Now, please understand: I am a stranger to many technological innovations in cars. In part this is because I do not trust them - or, rather, I do expect many of the electronic features on the car to cease functioning within the reasonable life expectancy of a car. Why have an electronic control for a window when a crank works just as well? Why have a pushbutton start for the ignition when a key works just fine and is more secure? Why use a key fob to unlock the doors remotely, and sometimes inadvertently?
After a few days of driving the BMW X3 Sports Activity Vehicle®, I was starting to get used to it. I had to make some peace with it, because I had tried to swap it for something smaller that day and could not. At the end of the day that day I parked the car across the street, dramatically used the key fob to lock it up as I was walking away, and then locked it again, just to be sure.
The next morning after I got up I looked out at the car. It was still there. It sure was a good-looking thing: glossy black paint job that was both dark and bright at the same time. Windows so clear they looked like they weren't even there. Why, I could see straight through the windows on the driver's side and the windows on the passenger's side like I was looking through plain air.
I didn't start work until a few hours later. Much of that time was spent tending to Bowie, giving her her medicine and syringes of food and water. About fifteen minutes before I had to be in work - it's a ten minute drive on a good day - I stepped out of the house, lunch bag and key fob in one hand, coffee thermos and jug of iced tea in the other. I had clapped my hat on my head before I walked out, but I left my coat in the house. It hadn't rained in days, and wasn't supposed to any time soon.

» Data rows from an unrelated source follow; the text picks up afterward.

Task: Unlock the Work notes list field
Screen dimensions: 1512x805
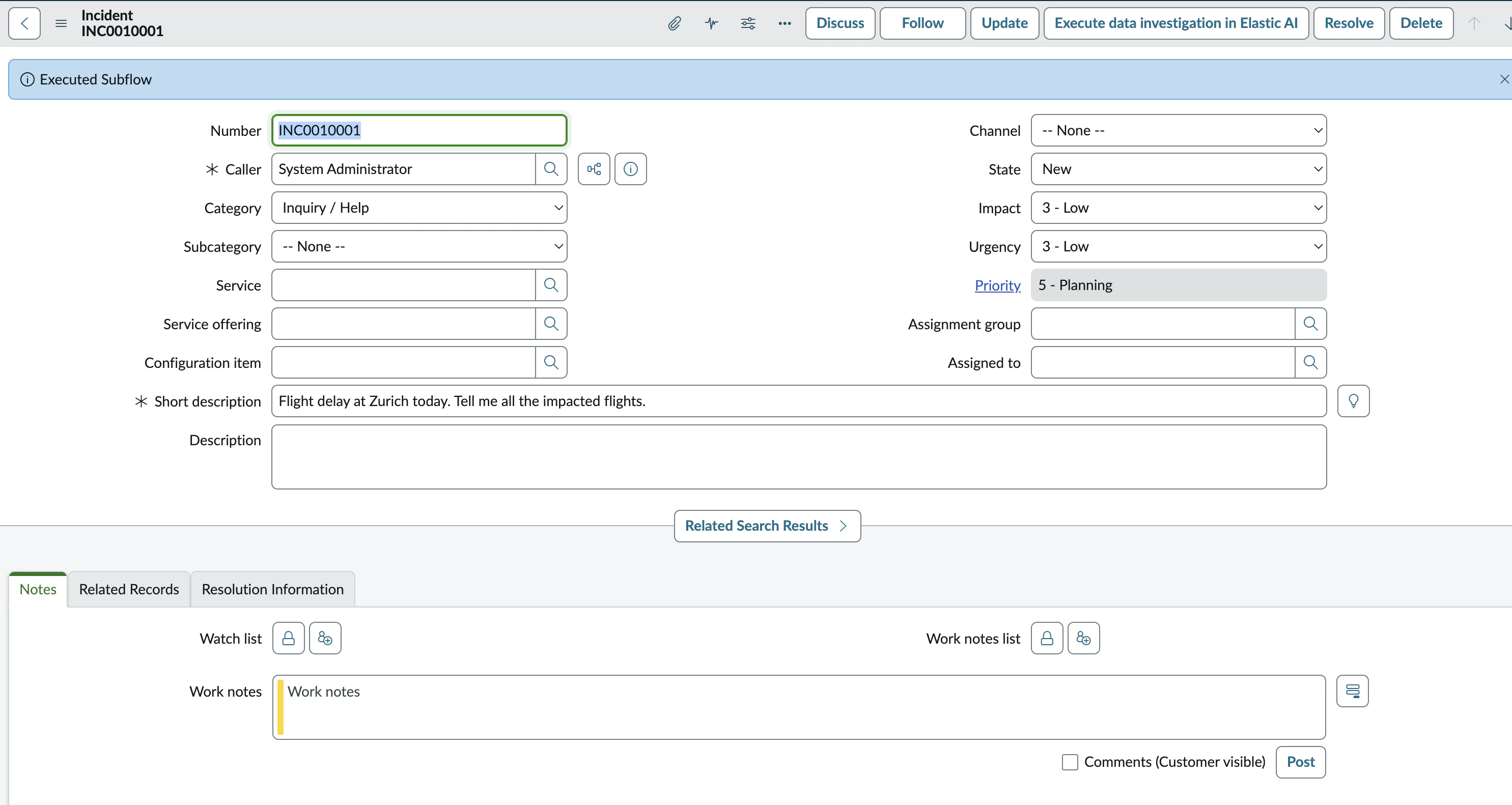Action: [1047, 639]
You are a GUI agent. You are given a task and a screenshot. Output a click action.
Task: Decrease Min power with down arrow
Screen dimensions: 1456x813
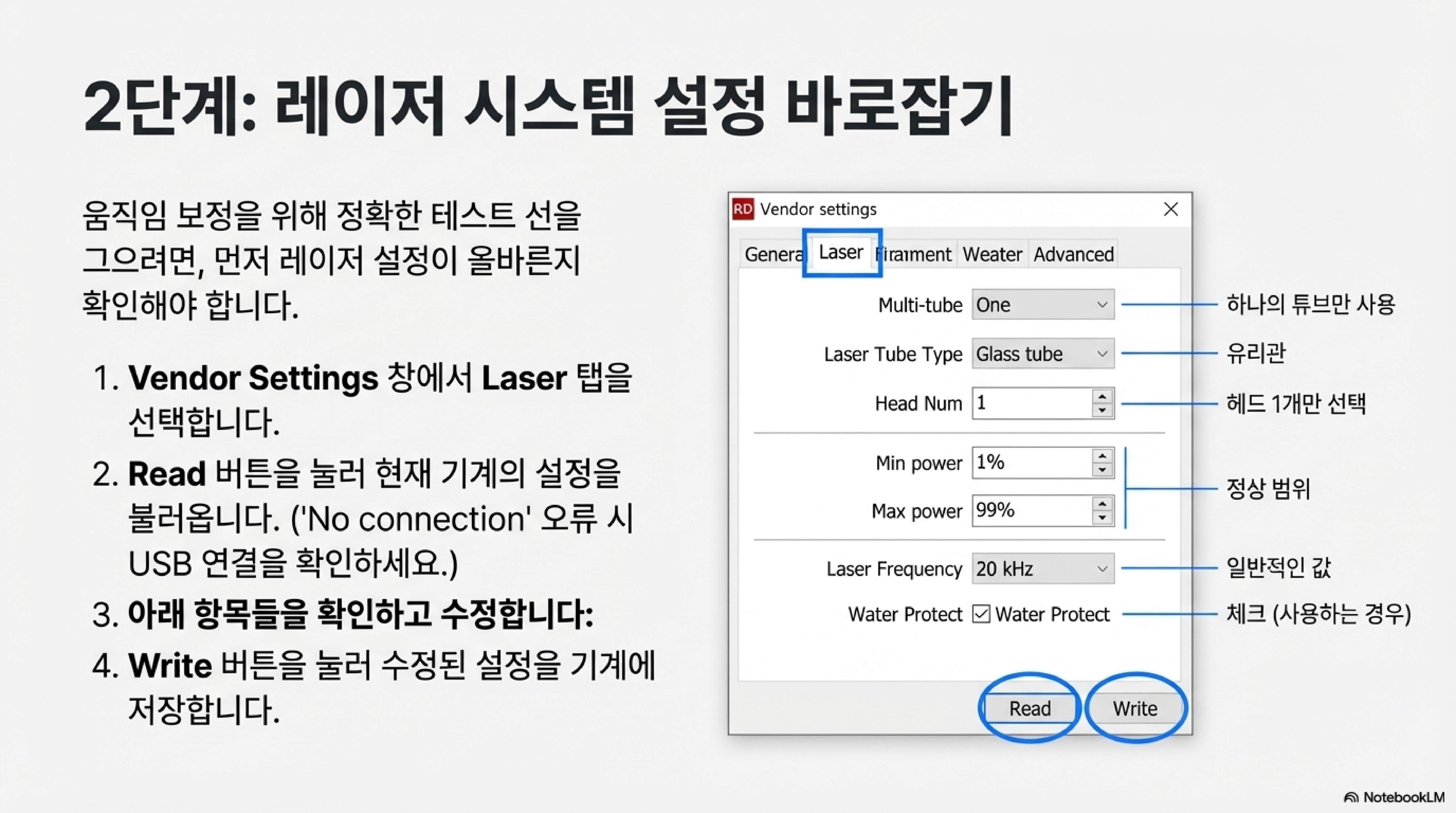pyautogui.click(x=1102, y=469)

As I walked to the car, I was awfully glad it hadn't rained overnight. All of the windows were rolled down, and the sunroof was open.
How the hell did that happen? I thought. I don't have time for this crap. I started the car and rolled up the windows, and then began to fumble around looking for the controls for the sunroof as I drove. Nothing was intuitively obvious. A bunch of cryptic buttons were along the top edge of the windshield, the most obvious place for a sunroof control. This one didn't do anything, and this one didn't do anything, and this one...
Uh-oh. That one was marked "OnStar."
Within a few seconds I started to experience the consequences of my random button pushing. The headlights began to flash intermittently. The horn began to beep. An alarm screeched as I drove to work.
"This is OnStar, how can I help you?" a voice asked from somewhere.
I explained, as frantically and pathetically as I could, what was going on, explaining that this was a rental vehicle and I had no idea how all the windows had gotten rolled down or how the sunroof had opened up or how to stop the alarms and I was just trying to get to work. The OnStar person had to put me on mute at least once, probably to let out screams of laughter at my predicament. Eventually they were able to explain how to close the sunroof. They also explained what had happened: I must have held the "lock" button on the key fob for an extended period, either when I was double-locking the car the evening before or possibly by pressing the button while it was in my pocket. Who the hell thought it was a good idea to create this functionality? Who would think that pressing and holding "lock" should cause all the windows to roll down and the sunroof to open?
The next day Eventually I was able to swap out the BMW X3 Sports Activity Vehicle® for a much less expensive, spacious, and and technologically sophisticated Chevrolet Aveo, with roll-up windows and a key for the doors and the ignition and no sunroof. It was quite a step down, but closer to what I was used to.